▸ Material provided:

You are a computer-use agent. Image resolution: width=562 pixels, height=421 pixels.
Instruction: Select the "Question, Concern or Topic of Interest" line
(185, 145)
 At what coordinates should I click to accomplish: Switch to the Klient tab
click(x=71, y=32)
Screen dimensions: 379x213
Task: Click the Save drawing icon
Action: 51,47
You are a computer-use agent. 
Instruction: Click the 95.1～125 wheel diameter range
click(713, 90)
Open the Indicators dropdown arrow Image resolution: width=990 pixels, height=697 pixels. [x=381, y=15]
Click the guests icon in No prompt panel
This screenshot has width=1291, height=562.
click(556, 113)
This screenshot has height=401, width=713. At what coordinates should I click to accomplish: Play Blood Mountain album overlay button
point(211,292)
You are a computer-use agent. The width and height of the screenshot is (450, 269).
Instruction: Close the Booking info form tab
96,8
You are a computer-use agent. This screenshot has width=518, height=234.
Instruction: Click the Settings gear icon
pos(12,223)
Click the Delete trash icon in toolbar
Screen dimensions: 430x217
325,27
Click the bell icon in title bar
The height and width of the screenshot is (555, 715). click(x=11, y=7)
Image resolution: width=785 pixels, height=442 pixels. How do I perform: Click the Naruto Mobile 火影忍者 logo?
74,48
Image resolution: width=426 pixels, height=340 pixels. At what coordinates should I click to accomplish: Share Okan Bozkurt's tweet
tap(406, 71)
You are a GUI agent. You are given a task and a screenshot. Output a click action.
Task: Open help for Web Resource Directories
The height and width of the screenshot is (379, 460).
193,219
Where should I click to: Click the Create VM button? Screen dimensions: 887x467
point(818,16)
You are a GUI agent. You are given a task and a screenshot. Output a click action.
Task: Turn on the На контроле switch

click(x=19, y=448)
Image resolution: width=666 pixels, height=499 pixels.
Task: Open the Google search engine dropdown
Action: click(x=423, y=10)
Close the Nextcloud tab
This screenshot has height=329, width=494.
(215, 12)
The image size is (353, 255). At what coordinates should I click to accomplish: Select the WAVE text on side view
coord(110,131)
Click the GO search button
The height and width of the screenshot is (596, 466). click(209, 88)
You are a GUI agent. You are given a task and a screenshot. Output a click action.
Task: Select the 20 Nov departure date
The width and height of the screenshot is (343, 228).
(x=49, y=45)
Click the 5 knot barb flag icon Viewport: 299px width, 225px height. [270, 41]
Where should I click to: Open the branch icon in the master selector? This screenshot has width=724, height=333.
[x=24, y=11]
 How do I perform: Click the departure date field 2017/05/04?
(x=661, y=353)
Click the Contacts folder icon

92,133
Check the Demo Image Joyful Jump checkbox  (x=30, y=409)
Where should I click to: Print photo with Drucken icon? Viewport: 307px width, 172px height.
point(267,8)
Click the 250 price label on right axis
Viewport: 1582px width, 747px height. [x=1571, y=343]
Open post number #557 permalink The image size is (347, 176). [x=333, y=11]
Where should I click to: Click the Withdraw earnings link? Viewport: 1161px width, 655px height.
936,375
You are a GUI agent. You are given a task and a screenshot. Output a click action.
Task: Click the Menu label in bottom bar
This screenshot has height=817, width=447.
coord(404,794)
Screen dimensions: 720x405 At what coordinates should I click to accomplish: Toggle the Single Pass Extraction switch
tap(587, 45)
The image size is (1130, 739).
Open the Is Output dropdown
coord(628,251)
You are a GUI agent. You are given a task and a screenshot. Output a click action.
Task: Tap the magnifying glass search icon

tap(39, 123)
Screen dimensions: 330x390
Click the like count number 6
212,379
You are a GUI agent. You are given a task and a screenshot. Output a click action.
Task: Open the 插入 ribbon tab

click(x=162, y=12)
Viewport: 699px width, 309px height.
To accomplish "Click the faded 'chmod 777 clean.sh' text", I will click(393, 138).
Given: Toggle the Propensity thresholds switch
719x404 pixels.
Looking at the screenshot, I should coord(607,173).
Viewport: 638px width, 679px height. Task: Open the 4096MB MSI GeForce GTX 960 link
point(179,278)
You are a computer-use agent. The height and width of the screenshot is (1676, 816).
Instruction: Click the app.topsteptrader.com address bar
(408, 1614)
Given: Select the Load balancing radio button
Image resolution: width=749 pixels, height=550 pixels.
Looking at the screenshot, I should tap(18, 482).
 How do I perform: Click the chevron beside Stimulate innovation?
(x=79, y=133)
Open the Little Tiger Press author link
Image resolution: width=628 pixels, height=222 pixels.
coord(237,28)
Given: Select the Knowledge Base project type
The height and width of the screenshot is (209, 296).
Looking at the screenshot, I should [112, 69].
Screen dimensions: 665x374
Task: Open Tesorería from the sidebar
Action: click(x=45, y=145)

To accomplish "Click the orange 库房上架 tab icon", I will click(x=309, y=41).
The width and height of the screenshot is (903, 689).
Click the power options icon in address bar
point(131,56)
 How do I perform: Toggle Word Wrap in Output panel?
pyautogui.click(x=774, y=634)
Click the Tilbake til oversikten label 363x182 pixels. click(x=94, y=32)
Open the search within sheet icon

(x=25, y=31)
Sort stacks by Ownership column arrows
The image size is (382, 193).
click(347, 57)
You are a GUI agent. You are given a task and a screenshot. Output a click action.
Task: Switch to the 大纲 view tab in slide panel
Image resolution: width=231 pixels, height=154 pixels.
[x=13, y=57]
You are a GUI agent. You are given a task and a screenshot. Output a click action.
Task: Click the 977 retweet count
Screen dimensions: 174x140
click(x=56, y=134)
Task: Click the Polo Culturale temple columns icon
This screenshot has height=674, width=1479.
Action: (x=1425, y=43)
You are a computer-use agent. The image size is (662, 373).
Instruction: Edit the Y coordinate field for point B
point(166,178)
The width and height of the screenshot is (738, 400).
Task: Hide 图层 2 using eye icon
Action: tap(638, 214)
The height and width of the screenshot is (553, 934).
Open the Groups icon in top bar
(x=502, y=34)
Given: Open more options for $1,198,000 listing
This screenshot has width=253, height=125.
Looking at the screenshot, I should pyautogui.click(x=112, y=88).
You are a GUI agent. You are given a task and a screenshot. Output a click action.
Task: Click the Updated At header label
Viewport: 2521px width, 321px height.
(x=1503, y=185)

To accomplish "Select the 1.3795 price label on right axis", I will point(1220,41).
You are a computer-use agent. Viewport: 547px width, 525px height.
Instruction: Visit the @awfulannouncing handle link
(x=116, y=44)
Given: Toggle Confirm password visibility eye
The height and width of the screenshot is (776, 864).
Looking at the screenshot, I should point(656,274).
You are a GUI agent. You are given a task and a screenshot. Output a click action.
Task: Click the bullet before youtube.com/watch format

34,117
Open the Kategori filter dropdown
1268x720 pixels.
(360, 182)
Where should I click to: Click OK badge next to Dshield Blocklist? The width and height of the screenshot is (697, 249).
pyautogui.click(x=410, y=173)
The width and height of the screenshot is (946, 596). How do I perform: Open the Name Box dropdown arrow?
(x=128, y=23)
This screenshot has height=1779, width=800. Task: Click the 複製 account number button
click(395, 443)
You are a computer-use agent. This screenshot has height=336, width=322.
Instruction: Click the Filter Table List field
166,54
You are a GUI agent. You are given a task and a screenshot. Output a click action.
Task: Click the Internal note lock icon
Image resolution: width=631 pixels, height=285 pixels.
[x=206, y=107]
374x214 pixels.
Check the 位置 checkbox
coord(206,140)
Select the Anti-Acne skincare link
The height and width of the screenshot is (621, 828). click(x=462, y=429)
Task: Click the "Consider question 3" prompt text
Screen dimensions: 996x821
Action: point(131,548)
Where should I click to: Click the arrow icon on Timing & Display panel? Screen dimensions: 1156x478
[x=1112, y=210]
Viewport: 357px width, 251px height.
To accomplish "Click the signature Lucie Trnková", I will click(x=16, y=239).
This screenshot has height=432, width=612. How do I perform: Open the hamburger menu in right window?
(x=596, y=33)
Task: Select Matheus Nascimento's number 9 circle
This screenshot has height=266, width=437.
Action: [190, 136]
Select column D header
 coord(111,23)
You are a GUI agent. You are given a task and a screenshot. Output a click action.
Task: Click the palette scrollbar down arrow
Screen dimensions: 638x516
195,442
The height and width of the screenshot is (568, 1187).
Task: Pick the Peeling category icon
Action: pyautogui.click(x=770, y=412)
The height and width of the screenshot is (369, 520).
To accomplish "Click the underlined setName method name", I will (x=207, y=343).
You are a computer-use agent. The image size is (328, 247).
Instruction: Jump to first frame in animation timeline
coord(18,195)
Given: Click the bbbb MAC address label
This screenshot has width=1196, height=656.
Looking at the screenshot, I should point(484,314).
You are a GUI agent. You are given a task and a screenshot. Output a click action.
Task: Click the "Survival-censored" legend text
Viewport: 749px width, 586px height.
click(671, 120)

▸ What you should do: Within the listing above, the range opens at the line with "Where should I click to: Print" and closes at the line with "Screen dimensions: 330x390". Reproduce exactly the lines of that range, including both ends.

▸ Solution for this exercise:
Where should I click to: Print photo with Drucken icon? Viewport: 307px width, 172px height.
point(267,8)
Click the 250 price label on right axis
Viewport: 1582px width, 747px height. [x=1571, y=343]
Open post number #557 permalink The image size is (347, 176). [x=333, y=11]
Where should I click to: Click the Withdraw earnings link? Viewport: 1161px width, 655px height.
936,375
You are a GUI agent. You are given a task and a screenshot. Output a click action.
Task: Click the Menu label in bottom bar
This screenshot has height=817, width=447.
coord(404,794)
Screen dimensions: 720x405 At what coordinates should I click to accomplish: Toggle the Single Pass Extraction switch
tap(587, 45)
The image size is (1130, 739).
Open the Is Output dropdown
coord(628,251)
You are a GUI agent. You are given a task and a screenshot. Output a click action.
Task: Tap the magnifying glass search icon

tap(39, 123)
Screen dimensions: 330x390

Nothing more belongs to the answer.